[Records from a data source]
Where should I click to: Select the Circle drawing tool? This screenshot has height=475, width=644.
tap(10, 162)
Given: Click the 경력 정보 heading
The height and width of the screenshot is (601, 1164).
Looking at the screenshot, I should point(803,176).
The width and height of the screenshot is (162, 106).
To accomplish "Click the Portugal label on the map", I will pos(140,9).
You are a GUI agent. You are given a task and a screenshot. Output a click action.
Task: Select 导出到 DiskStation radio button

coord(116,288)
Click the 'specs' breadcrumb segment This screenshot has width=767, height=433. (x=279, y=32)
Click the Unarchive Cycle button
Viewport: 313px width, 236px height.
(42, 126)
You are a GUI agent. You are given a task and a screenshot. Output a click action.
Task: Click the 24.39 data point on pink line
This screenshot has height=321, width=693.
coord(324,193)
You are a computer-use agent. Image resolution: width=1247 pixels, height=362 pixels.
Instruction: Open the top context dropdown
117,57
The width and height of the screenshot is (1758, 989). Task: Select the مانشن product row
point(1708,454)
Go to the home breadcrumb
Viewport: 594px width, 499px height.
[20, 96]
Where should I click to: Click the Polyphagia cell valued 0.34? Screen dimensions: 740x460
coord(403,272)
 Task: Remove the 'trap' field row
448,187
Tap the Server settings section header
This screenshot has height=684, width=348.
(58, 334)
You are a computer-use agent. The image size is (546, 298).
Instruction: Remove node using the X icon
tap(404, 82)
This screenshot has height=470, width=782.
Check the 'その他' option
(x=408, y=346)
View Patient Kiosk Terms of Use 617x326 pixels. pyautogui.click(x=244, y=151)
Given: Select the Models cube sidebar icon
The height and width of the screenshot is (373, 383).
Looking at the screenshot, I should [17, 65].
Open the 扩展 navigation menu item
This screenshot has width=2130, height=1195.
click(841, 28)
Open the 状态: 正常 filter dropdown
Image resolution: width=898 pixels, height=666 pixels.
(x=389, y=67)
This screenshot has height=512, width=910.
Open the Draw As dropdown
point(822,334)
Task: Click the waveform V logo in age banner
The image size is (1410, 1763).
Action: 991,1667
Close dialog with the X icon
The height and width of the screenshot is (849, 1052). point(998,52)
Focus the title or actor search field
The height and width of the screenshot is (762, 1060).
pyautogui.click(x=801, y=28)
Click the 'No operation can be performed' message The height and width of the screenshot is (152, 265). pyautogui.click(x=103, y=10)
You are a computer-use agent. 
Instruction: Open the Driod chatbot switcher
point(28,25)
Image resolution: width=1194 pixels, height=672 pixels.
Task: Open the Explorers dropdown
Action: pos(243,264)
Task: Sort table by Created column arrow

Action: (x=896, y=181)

* **Problem**:
Rewrite all of the material above, replacing "GUI agent" with "interface agent" and leaving everything else unchanged.

* **Exercise result**:
Where should I click to: Select the Circle drawing tool? This screenshot has height=475, width=644.
tap(10, 162)
Given: Click the 경력 정보 heading
The height and width of the screenshot is (601, 1164).
Looking at the screenshot, I should point(803,176).
The width and height of the screenshot is (162, 106).
To accomplish "Click the Portugal label on the map", I will pos(140,9).
You are a interface agent. You are given a task and a screenshot. Output a click action.
Task: Select 导出到 DiskStation radio button

coord(116,288)
Click the 'specs' breadcrumb segment This screenshot has width=767, height=433. (x=279, y=32)
Click the Unarchive Cycle button
Viewport: 313px width, 236px height.
(42, 126)
You are a interface agent. You are given a task and a screenshot. Output a click action.
Task: Click the 24.39 data point on pink line
This screenshot has height=321, width=693.
coord(324,193)
You are a computer-use agent. Image resolution: width=1247 pixels, height=362 pixels.
Instruction: Open the top context dropdown
117,57
The width and height of the screenshot is (1758, 989). Task: Select the مانشن product row
point(1708,454)
Go to the home breadcrumb
Viewport: 594px width, 499px height.
[20, 96]
Where should I click to: Click the Polyphagia cell valued 0.34? Screen dimensions: 740x460
coord(403,272)
 Task: Remove the 'trap' field row
448,187
Tap the Server settings section header
This screenshot has height=684, width=348.
(58, 334)
You are a computer-use agent. The image size is (546, 298).
Instruction: Remove node using the X icon
tap(404, 82)
This screenshot has height=470, width=782.
Check the 'その他' option
(x=408, y=346)
View Patient Kiosk Terms of Use 617x326 pixels. pyautogui.click(x=244, y=151)
Given: Select the Models cube sidebar icon
The height and width of the screenshot is (373, 383).
Looking at the screenshot, I should [17, 65].
Open the 扩展 navigation menu item
This screenshot has width=2130, height=1195.
click(841, 28)
Open the 状态: 正常 filter dropdown
Image resolution: width=898 pixels, height=666 pixels.
(x=389, y=67)
This screenshot has height=512, width=910.
Open the Draw As dropdown
point(822,334)
Task: Click the waveform V logo in age banner
The image size is (1410, 1763).
Action: 991,1667
Close dialog with the X icon
The height and width of the screenshot is (849, 1052). point(998,52)
Focus the title or actor search field
The height and width of the screenshot is (762, 1060).
pyautogui.click(x=801, y=28)
Click the 'No operation can be performed' message The height and width of the screenshot is (152, 265). pyautogui.click(x=103, y=10)
You are a computer-use agent. 
Instruction: Open the Driod chatbot switcher
point(28,25)
Image resolution: width=1194 pixels, height=672 pixels.
Task: Open the Explorers dropdown
Action: pos(243,264)
Task: Sort table by Created column arrow

Action: (x=896, y=181)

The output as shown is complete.